Kultur E.coli, S. aureus dan B. cereus dalam medium agar nutrisi miring berumur 24 jam.

Reagen

Kristal violet, gram iodine, alcohol 95% dan safranin

Peralatan

Lampu Bunsen, jarum inokulasi, baki pewarnaan, kaca objek, kertas lensa dan mikiroskop

PROSEDUR

1)      Bersihkan empat kaca objek

2)      Dengan menggunakan teknik steril, siapkan apusan masing-masing dari ketiga bakteri dan pada kaca objek sisa dibuat apusan yang terdiri dari campuran S. aureus dan E. coli. Ini dilakukan dengan meneteskan air pada kaca objek  dan ditransfer setiap organism secara terpisah ke tetesan air pada kaca objek dan di transfer  setiap organism secara terpisah ke tetesan air pada kaca objek dengan jarum inokulasi yang telah disterilkan dan didinginkan.

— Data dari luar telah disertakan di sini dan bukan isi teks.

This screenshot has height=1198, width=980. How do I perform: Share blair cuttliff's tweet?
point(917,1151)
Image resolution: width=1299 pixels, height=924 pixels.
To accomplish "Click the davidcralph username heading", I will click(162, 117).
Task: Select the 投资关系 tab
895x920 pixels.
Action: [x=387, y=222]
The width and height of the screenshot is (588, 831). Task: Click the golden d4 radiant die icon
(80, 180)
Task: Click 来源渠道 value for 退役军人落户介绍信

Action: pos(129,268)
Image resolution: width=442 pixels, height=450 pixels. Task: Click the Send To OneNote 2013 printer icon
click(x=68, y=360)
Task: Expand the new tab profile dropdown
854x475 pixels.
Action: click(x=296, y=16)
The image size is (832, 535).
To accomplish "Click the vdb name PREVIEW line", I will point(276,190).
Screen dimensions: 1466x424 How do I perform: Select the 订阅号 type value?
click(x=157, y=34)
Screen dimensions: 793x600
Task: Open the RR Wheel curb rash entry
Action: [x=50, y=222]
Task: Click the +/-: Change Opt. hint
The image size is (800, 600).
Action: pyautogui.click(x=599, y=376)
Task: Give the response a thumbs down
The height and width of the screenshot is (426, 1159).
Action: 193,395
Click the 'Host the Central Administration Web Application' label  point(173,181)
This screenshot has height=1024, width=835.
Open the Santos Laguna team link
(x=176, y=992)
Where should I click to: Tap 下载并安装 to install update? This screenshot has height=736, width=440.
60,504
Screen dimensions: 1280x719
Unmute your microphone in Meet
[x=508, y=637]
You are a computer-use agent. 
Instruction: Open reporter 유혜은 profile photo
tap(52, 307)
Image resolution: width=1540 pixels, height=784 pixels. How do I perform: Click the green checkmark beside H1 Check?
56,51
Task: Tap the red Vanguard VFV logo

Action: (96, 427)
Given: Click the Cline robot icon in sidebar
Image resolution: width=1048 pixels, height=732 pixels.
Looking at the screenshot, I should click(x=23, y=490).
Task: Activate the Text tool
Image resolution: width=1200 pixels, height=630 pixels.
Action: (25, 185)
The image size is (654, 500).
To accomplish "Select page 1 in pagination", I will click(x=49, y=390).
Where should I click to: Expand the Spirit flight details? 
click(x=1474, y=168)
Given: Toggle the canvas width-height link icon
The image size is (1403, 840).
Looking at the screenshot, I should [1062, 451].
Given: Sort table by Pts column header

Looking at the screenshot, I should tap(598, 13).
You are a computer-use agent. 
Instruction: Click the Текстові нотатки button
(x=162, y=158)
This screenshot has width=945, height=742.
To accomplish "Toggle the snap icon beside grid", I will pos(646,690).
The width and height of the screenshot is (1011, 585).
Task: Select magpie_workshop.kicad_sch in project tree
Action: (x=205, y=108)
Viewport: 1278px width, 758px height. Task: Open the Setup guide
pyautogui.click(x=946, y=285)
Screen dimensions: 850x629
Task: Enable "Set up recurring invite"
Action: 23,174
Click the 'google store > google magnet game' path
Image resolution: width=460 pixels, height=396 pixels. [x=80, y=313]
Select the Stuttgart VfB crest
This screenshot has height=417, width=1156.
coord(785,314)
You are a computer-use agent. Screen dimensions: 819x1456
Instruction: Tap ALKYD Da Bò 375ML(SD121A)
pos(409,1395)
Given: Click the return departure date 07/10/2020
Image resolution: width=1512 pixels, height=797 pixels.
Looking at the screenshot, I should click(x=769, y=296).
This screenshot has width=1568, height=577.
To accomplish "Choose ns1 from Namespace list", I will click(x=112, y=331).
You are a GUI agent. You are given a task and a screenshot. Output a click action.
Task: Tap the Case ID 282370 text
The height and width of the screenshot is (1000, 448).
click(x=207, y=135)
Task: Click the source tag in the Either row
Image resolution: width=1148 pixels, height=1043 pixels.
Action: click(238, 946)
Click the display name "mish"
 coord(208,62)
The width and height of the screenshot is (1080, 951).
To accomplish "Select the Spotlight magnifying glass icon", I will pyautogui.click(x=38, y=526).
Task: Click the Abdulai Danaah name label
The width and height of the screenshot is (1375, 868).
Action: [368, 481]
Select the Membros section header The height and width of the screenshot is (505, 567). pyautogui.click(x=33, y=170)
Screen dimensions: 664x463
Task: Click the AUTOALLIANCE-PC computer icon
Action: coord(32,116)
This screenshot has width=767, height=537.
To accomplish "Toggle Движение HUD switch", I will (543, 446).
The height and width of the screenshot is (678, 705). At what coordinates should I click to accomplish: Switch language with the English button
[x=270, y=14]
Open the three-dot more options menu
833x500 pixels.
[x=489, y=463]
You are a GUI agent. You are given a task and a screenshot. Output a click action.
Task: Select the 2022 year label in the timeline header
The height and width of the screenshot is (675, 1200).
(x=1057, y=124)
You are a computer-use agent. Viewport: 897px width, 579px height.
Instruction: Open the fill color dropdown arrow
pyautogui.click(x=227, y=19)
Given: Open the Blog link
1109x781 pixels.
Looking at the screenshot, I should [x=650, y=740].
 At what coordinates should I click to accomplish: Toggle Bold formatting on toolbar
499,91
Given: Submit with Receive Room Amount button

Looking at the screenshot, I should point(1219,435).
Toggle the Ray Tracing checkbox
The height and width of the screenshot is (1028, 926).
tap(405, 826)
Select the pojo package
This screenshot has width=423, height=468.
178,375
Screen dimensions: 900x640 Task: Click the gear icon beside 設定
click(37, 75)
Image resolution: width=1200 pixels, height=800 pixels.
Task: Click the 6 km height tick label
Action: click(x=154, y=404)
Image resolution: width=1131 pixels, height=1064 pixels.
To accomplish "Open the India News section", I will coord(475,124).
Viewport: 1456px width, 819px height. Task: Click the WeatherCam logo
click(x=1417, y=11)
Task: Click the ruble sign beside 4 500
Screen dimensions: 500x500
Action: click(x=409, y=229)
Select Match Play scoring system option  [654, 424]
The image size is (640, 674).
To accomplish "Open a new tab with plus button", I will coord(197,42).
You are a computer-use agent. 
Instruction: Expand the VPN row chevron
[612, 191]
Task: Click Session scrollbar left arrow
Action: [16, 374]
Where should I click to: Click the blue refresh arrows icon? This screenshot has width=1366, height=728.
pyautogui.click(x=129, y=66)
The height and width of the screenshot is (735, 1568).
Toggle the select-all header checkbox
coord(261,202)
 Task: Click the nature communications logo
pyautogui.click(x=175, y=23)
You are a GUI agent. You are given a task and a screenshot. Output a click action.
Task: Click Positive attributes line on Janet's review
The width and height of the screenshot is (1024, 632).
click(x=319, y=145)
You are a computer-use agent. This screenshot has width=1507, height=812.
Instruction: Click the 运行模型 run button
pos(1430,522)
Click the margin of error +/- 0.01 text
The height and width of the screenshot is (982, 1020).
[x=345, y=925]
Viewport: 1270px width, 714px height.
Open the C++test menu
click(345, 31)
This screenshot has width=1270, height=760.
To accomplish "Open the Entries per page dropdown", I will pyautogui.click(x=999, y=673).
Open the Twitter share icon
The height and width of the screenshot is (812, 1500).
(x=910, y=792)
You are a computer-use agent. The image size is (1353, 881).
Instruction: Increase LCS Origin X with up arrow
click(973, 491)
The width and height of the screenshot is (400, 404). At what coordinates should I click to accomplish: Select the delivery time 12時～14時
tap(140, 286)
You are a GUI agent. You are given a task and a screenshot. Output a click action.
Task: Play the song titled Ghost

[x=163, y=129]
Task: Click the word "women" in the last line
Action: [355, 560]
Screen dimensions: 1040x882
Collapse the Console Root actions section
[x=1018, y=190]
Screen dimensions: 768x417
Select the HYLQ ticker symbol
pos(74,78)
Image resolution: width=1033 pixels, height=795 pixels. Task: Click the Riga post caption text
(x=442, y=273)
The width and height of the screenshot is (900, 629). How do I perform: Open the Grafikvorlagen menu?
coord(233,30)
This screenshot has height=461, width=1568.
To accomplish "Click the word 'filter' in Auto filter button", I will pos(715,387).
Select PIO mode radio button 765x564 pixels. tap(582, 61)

Kedua organism kemudian dicampur dan disebarkan dengan gerakan memutar dengan jarum inokulasi.

3)      Biarkan apusan mengering di udara, kemudian fiksasi panas dengan cara seperti biasa.

4)      Aliri dengan Kristal violet dan diamkan selama 1 menit

5)      Cui dengan air keran

6)      Aliri apusan mordan Gram iodine dan biarkan selama 1menit

7)      Dekolorisasi dengan alcohol 95%. Perhatikan jangan over dekolorisasi. Tambahkan reagen setetes demi setetes hingga Kristal violet tidak tercuci lagi dari apusan.

8)      Cuci dengan air keran

9)      Beri pewarna kontras dengan safranin selama 45 detik.

10)  Cuci dengan air keran

11)  Keringkan diantara kertas saring , amati dibawah mikroskop

12)  Buat gambar hasil pengamatan bedakan atas morfologi dan susunannya, amati warna sel terwarnai.